Directions: Change each "Identify the location of" in the listing below to "Find the position of", then give the full listing again with nothing else changed.

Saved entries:
↓↓↓
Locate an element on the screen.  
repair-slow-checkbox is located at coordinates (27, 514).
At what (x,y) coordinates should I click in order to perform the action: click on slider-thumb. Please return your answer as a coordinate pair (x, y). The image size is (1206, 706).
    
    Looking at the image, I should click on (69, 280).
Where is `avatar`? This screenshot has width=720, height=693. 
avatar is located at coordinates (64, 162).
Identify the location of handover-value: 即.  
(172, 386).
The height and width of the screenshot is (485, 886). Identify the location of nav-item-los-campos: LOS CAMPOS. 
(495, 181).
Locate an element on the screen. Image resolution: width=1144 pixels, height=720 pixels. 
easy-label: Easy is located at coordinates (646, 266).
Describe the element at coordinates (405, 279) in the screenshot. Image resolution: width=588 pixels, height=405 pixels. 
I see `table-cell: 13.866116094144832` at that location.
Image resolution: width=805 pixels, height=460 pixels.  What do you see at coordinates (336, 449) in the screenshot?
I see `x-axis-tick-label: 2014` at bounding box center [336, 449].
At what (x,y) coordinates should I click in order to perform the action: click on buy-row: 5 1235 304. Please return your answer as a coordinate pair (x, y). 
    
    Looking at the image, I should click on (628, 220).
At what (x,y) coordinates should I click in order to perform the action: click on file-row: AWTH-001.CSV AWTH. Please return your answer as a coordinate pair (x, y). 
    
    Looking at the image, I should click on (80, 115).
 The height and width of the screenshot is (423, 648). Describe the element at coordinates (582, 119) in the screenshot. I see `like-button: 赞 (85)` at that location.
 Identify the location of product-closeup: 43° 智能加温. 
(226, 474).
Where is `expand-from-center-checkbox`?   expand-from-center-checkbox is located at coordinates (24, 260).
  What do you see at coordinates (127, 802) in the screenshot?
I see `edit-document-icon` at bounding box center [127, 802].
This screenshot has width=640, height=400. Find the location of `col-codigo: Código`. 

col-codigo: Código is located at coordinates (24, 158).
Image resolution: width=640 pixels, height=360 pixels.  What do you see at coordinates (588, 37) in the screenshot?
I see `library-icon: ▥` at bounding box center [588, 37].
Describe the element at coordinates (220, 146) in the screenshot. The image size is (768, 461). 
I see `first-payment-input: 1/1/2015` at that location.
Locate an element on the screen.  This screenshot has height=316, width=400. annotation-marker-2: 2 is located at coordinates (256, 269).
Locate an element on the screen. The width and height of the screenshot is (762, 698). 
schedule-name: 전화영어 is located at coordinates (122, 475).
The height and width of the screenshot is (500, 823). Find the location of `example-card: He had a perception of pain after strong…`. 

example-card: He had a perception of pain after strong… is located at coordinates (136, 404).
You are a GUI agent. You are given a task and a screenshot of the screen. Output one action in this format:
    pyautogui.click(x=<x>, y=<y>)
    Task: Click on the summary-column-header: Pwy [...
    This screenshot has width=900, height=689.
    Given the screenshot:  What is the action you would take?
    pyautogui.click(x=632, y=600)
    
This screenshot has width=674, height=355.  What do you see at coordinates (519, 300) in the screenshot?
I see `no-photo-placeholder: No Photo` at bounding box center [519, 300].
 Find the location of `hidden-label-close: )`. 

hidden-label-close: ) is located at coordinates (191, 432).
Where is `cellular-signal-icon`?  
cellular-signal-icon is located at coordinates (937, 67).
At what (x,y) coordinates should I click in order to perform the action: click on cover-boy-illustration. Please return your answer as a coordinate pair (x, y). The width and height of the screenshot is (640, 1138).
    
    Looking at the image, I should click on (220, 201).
↑↑↑
Answer box:
Locate an element on the screen.  
repair-slow-checkbox is located at coordinates (27, 514).
At what (x,y) coordinates should I click in order to perform the action: click on slider-thumb. Please return your answer as a coordinate pair (x, y). The image size is (1206, 706).
    
    Looking at the image, I should click on (69, 280).
Where is `avatar`? This screenshot has width=720, height=693. 
avatar is located at coordinates (64, 162).
Find the position of handover-value: 即.  
(172, 386).
The height and width of the screenshot is (485, 886). Find the position of nav-item-los-campos: LOS CAMPOS. 
(495, 181).
Locate an element on the screen. Image resolution: width=1144 pixels, height=720 pixels. 
easy-label: Easy is located at coordinates (646, 266).
Describe the element at coordinates (405, 279) in the screenshot. Image resolution: width=588 pixels, height=405 pixels. 
I see `table-cell: 13.866116094144832` at that location.
Image resolution: width=805 pixels, height=460 pixels.  What do you see at coordinates (336, 449) in the screenshot?
I see `x-axis-tick-label: 2014` at bounding box center [336, 449].
At what (x,y) coordinates should I click in order to perform the action: click on buy-row: 5 1235 304. Please return your answer as a coordinate pair (x, y). 
    
    Looking at the image, I should click on (628, 220).
At what (x,y) coordinates should I click in order to perform the action: click on file-row: AWTH-001.CSV AWTH. Please return your answer as a coordinate pair (x, y). 
    
    Looking at the image, I should click on (80, 115).
 The height and width of the screenshot is (423, 648). Describe the element at coordinates (582, 119) in the screenshot. I see `like-button: 赞 (85)` at that location.
 Find the position of product-closeup: 43° 智能加温. 
(226, 474).
Where is `expand-from-center-checkbox`?   expand-from-center-checkbox is located at coordinates (24, 260).
  What do you see at coordinates (127, 802) in the screenshot?
I see `edit-document-icon` at bounding box center [127, 802].
This screenshot has width=640, height=400. Find the location of `col-codigo: Código`. 

col-codigo: Código is located at coordinates (24, 158).
Image resolution: width=640 pixels, height=360 pixels.  What do you see at coordinates (588, 37) in the screenshot?
I see `library-icon: ▥` at bounding box center [588, 37].
Describe the element at coordinates (220, 146) in the screenshot. The image size is (768, 461). 
I see `first-payment-input: 1/1/2015` at that location.
Locate an element on the screen.  This screenshot has height=316, width=400. annotation-marker-2: 2 is located at coordinates (256, 269).
Locate an element on the screen. The width and height of the screenshot is (762, 698). 
schedule-name: 전화영어 is located at coordinates (122, 475).
The height and width of the screenshot is (500, 823). Find the location of `example-card: He had a perception of pain after strong…`. 

example-card: He had a perception of pain after strong… is located at coordinates (136, 404).
You are a GUI agent. You are given a task and a screenshot of the screen. Output one action in this format:
    pyautogui.click(x=<x>, y=<y>)
    Task: Click on the summary-column-header: Pwy [...
    This screenshot has width=900, height=689.
    Given the screenshot:  What is the action you would take?
    pyautogui.click(x=632, y=600)
    
This screenshot has width=674, height=355.  What do you see at coordinates (519, 300) in the screenshot?
I see `no-photo-placeholder: No Photo` at bounding box center [519, 300].
 Find the location of `hidden-label-close: )`. 

hidden-label-close: ) is located at coordinates (191, 432).
Where is `cellular-signal-icon`?  
cellular-signal-icon is located at coordinates (937, 67).
At what (x,y) coordinates should I click in order to perform the action: click on cover-boy-illustration. Please return your answer as a coordinate pair (x, y). The width and height of the screenshot is (640, 1138).
    
    Looking at the image, I should click on (220, 201).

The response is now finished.